Лева взял бумагу, это было заключение экспертизы. Он прочитал, что кровь на рукаве пиджака была третьей группы.
— Понял? — следователь смотрел торжествующе. — А у Логинова вторая группа. И на подкове вторая группа. У Кунина первая группа.
— Чья же кровь на пиджаке? — Лева присел на ручку кресла.
— Ох какой шустрый! — следователь рассмеялся, трясся огромным телом, чуть ли не слезы вытирал. — Убийцы это кровь, убийцы, — быстро сказал он. — Ты меня спроси, сыщик, спроси: уважаемый Николай Тимофеевич, а кто убийца? Спроси-ка.
— Уважаемый Николай Тимофеевич, — послушно начал Гуров.
— Уважаемый, очень уважаемый, — говорил следователь, расхаживая по кабинету. — Кунин-то невиновен, — он хлопнул в ладоши. — Понял, сыщик?
Следователь ликовал, он чуть ли не пел, схватил трубку, набрал номер и спросил:
— Где Кунин? Уехал?
В дверь тихонько постучали, скорее поскреблись.
— Входи, тезка! — грозно рявкнул следователь.
Кунин застрял на пороге, пересилил себя и вошел.
— Здравствуйте, — еле выговорил он. — Меня отпустили? Главное, не убивал я, не убивал, — Кунин протянул дрожащие руки, — все перепуталось в голове. Сны вижу, от яви не отличаю. Теперь жить можно. Вот счастье, а?

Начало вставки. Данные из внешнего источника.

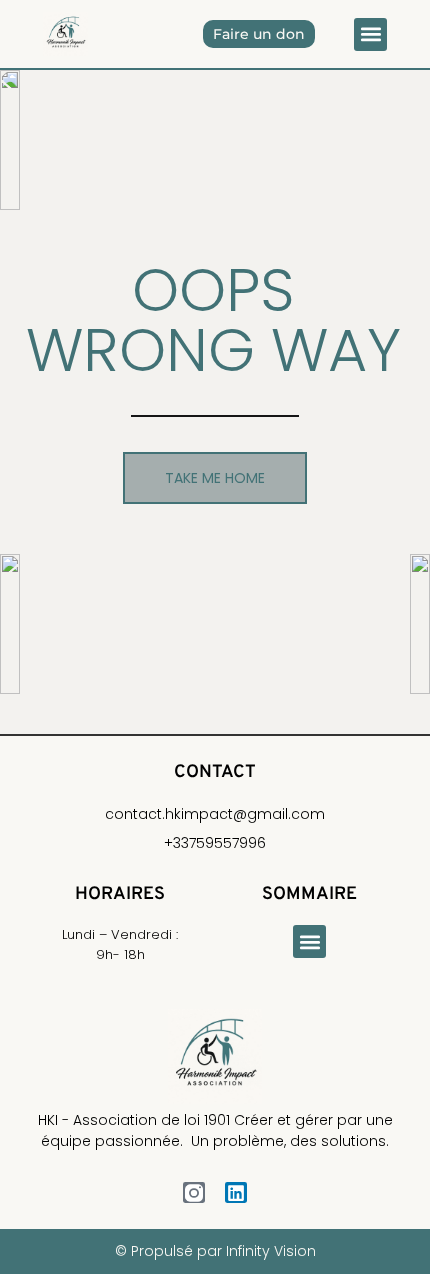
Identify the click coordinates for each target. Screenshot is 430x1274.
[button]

— Хорош? — следователь обошел вокруг Кунина. — Обыкновенный человече. Видал? — он любовался конюхом, словно произведением искусства. Взял его за плечи, усадил в кресло. — Удобно? Свободному-то сидеть удобно? — поднял его, толкнул к дверям. — Марш в коридор, вызову.
Когда Кунин неслышно прикрыл за собой дверь, следователь успокоился и уже серьезно сказал:
— Вот поработаешь с мое, Лева, поймешь, что невиновность человека доказать куда как приятнее, чем самого опасного преступника изобличить. Чуть ли не сорок лет я работаю, да чаще все туда и туда отправляю. Преступники, мерзкие людишки, а на душе все одно нехорошо. Такие праздники, как сегодня, редко случаются.

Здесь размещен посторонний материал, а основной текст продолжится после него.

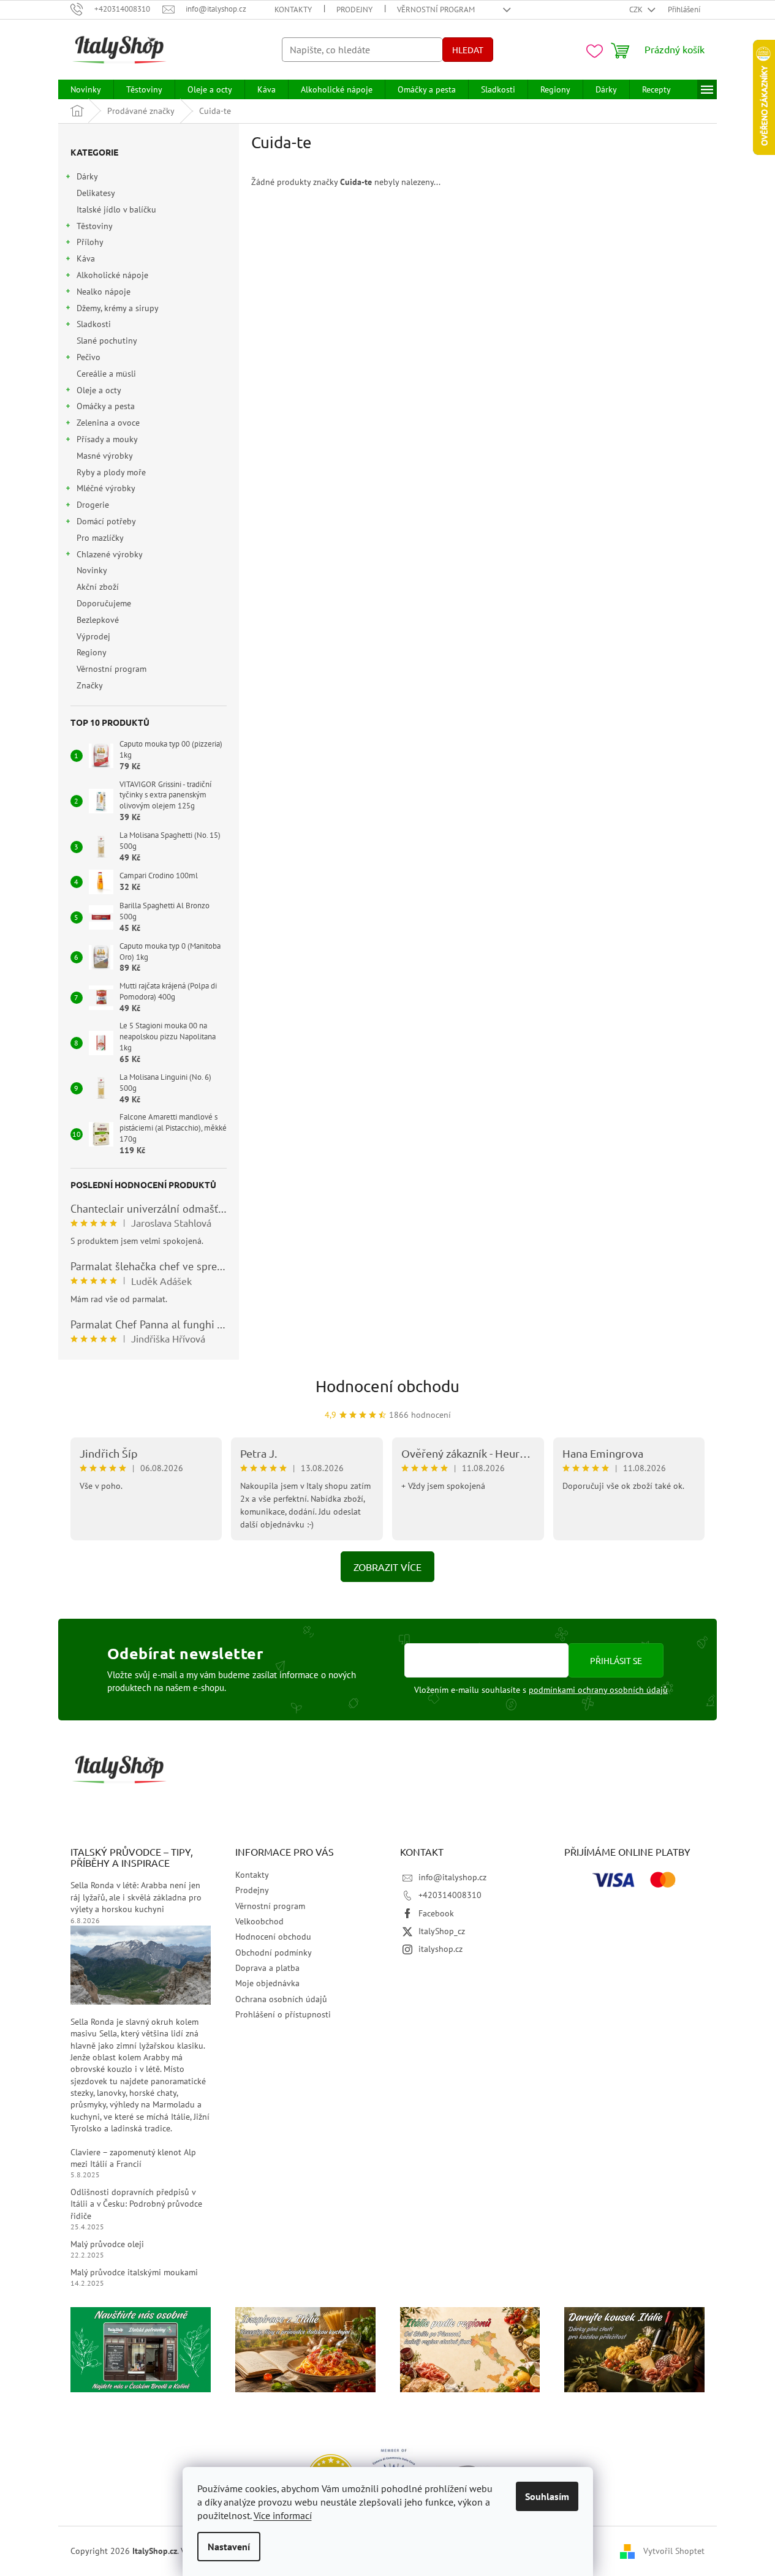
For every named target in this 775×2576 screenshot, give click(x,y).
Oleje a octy (99, 390)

Он еще раз прошелся от окна до двери, занял свое место за столом, поворочался, вновь привычно повздыхал.
— Ну, дружок, праздник кончился, давай работать, — следователь ловко выхватил из груды нужный документ, взглянул на него, бросил обратно. — Когда я выяснил, что Кунин левша и группа крови не совпадает, я решил по старинке плясать от печки. Успокоил я конюха и подробненько допросил. Только спрашивал я его не о том, что он делал в воскресенье, то есть в день убийства. Расспрашивал я его о понедельнике, вторнике и так далее. Меня интересовало, где он бывал, с кем встречался после убийства.
Лева сидел напряженно, аж ладони вспотели, и смотрел на пустое кресло напротив. Кто должен сесть в это кресло? Лева догадывался, знал, но старался не думать, только слушать.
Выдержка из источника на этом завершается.